TTStroke-21 ME21 (TTStroke-21 for MediaEval 2021)

Introduced by Martin et al. in Sports Video: Fine-Grained Action Detection and Classification of Table Tennis Strokes from Videos for MediaEval 2021

This task offers researchers an opportunity to test their fine-grained classification methods for detecting and recognizing strokes in table tennis videos. (The low inter-class variability makes the task more difficult than with usual general datasets like UCF-101.) The task offers two subtasks:

Subtask 1: Stroke Detection: Participants are required to build a system that detects whether a stroke has been performed, whatever its class, and to extract its temporal boundaries. The aim is to be able to distinguish between moments of interest in a game (players performing strokes) from irrelevant moments (between strokes, picking up the ball, having a break…). This subtask can be a preliminary step for later recognizing a stroke that has been performed.
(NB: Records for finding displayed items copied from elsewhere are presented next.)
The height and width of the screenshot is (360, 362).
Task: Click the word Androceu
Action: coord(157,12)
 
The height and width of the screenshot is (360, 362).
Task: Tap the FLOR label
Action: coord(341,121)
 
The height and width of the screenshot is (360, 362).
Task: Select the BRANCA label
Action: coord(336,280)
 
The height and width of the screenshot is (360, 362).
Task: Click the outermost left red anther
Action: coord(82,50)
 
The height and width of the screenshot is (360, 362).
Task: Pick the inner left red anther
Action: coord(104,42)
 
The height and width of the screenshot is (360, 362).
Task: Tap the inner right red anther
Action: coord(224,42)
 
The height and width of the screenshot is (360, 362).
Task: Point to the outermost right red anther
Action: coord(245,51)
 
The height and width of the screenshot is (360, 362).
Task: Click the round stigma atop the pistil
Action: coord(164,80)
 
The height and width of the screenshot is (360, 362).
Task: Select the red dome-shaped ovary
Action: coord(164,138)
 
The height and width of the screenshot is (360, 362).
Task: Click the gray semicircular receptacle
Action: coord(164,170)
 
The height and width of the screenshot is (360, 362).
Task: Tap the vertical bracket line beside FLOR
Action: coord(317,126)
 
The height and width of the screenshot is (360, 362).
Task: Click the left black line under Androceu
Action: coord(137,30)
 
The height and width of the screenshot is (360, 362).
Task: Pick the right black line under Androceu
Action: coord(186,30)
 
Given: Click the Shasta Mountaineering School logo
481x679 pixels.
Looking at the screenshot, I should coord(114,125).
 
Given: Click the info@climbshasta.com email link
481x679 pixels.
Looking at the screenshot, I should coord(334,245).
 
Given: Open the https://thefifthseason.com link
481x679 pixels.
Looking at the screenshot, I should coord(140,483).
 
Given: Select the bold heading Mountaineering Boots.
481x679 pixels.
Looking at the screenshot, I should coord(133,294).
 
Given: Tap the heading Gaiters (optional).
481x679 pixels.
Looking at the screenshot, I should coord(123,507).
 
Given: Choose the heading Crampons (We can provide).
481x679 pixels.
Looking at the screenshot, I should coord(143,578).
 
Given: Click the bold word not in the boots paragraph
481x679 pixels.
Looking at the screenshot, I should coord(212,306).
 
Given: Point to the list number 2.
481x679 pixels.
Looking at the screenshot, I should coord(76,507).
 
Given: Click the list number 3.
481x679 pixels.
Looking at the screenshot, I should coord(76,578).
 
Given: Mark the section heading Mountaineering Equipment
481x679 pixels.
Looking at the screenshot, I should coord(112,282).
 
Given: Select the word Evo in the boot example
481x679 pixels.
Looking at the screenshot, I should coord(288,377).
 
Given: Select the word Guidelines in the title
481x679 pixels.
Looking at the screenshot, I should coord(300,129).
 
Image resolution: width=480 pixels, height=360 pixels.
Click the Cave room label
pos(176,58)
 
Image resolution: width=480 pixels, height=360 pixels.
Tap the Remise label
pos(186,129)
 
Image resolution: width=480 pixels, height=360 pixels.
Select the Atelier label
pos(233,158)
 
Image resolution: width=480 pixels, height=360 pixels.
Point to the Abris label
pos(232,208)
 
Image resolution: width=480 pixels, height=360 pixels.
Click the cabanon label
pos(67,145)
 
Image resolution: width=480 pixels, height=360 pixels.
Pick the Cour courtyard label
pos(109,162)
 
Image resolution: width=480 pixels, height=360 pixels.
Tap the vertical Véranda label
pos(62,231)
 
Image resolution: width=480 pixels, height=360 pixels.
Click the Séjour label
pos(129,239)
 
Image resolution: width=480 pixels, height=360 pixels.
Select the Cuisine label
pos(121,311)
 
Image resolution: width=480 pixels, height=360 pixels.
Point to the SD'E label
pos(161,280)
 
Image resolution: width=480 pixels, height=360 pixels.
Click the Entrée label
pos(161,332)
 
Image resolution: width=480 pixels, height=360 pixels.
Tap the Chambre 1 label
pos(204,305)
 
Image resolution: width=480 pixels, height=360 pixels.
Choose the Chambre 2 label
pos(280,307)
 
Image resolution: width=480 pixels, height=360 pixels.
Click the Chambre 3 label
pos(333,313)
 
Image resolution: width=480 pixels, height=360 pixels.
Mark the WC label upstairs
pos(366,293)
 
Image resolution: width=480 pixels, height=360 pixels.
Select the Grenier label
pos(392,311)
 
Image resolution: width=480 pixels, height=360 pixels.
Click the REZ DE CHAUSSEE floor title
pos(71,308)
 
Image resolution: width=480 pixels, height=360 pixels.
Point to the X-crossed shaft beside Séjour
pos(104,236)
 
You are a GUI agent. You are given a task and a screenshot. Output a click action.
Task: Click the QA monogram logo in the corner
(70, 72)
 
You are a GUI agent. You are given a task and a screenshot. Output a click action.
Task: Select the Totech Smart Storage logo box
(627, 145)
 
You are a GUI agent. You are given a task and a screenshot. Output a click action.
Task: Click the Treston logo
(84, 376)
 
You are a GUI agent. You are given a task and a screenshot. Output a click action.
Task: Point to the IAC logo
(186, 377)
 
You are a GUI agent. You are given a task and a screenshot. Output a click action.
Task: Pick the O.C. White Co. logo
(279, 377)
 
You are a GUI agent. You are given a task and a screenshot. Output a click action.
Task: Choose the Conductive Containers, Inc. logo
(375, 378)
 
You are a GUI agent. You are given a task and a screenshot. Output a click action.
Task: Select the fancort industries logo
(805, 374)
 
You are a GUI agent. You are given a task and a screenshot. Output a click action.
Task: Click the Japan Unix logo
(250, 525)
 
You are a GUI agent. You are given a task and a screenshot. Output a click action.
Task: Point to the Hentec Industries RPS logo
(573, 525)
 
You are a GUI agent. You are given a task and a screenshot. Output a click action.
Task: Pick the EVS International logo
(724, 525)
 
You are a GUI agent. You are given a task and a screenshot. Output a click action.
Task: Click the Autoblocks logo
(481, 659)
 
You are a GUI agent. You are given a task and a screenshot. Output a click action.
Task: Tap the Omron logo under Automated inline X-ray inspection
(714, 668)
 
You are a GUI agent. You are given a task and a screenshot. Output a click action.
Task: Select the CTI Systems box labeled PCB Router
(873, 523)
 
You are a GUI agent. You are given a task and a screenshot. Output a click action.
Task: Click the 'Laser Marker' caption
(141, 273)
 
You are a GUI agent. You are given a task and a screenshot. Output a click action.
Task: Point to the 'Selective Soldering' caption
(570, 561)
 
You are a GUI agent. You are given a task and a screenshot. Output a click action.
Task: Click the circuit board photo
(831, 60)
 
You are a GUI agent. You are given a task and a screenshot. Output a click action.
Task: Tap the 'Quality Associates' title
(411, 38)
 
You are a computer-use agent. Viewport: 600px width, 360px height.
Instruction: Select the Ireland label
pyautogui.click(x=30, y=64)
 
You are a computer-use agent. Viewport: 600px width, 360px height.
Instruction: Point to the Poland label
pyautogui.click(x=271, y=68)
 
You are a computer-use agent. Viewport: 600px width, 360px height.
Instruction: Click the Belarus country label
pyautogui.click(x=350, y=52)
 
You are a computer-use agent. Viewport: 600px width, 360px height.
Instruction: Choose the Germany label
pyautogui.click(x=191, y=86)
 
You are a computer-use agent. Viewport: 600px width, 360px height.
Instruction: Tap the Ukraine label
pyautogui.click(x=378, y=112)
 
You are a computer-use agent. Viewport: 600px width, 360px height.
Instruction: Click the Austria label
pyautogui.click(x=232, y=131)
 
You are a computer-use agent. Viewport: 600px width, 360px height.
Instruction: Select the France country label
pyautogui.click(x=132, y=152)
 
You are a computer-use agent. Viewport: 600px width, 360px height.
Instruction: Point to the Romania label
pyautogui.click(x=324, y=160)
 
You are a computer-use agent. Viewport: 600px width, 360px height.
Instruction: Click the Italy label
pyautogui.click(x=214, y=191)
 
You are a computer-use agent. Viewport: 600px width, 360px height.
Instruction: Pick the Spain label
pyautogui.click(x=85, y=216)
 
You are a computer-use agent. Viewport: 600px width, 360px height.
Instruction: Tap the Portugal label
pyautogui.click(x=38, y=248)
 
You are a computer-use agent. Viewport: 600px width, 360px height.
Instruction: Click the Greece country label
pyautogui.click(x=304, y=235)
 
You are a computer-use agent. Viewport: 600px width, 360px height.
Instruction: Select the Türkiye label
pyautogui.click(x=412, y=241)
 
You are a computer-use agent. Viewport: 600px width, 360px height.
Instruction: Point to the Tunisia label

Subtask 2: Stroke Classification: Participants are required to build a classification system that automatically labels video segments according to a performed stroke. There are 20 possible stroke classes.

Compared with Sports Video 2020, this year we extend the task in the direction of detection and also enrich the dataset with new and more diverse stroke samples. The overview paper of the task is already available here.

Participants are encouraged to make their code public with their submission. We provide a public baseline, have a look here.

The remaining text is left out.